As parents, most of us naturally want our child to adopt our spiritual beliefs. We want our kids to experience a growing relationship with God.

The best way to foster your child’s spiritual growth is to make your own relationship with Christ a priority in your life. If we strive just to raise a kid who will commit to going to church every week, then we have missed the mark. Ultimately, we want to raise kids who have a vital and growing relationship with God. To do this, parents must model a growing and vital relationship with God ourselves.

Teach your kids that church attendance is not just a line item on your weekly to-do list, but that it is a place where vital relationships are formed and a place to foster spiritual growth and encouragement. Show them church is not just about ritual, but rather about corporately worshiping together with others and finding community with people who share your faith.

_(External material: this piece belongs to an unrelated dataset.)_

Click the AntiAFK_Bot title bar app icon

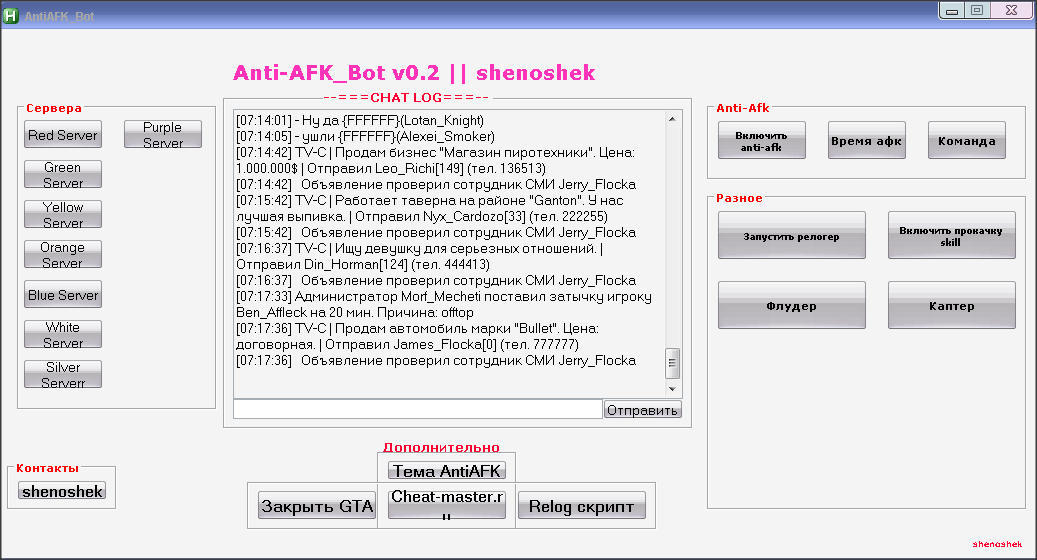coord(12,16)
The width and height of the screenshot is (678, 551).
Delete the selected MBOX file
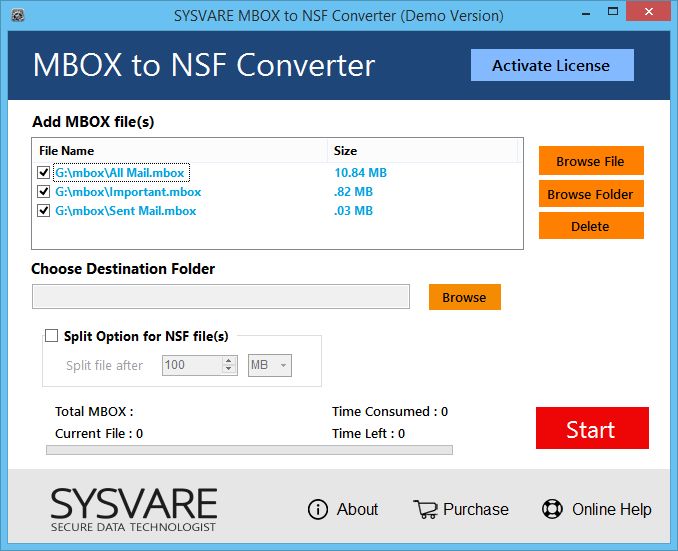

Don’t adopt a, “What happens in church stays in church,” lifestyle. Let your children see that your attitude toward worship and service and your commitment to Christ don’t start and stop at the church doors, but carry on throughout the week. When kids see their parents give hugs and share tearful testimonies in church on Sunday and then swear at neighbors and telemarketers or succumb to road rage or addictions during the week, they will ascertain that church is about “looking good” and miss the deeper meaning.

While you model good habits and set a precedent for your children living a value-based life, allow room for freedom. Keep church mandatory for your family – while your child is under your roof, make church a weekly event. But allow your teen to explore youth groups their friends attend or other programs that have a vital youth ministry. It’s important to remember that part of your teen taking ownership of her faith means granting her the freedom to wrestle, struggle, explore and ask questions during the process.

Create times for spiritual discussions during the week, like over supper. Help your teen to see that church attendance provides fellowship and teaching, but that “chewing on” that teaching daily and doing other readings or studies between weekly services really brings a deeper understanding of the teachings. Studies of spiritual maturity are showing that healthy spirituality and Christian maturity do not just come from church attendance and Bible reading, but rather from consistent scripture engagement. This involves things like sharing with others what we are reading in the Bible and applying it to our daily lives.

Finally, don’t give your teen all the answers when it comes to his faith. Encourage him to do his own exploring. When he appears skeptical or questioning, encourage him to search for a solution instead of giving him “pat answers.”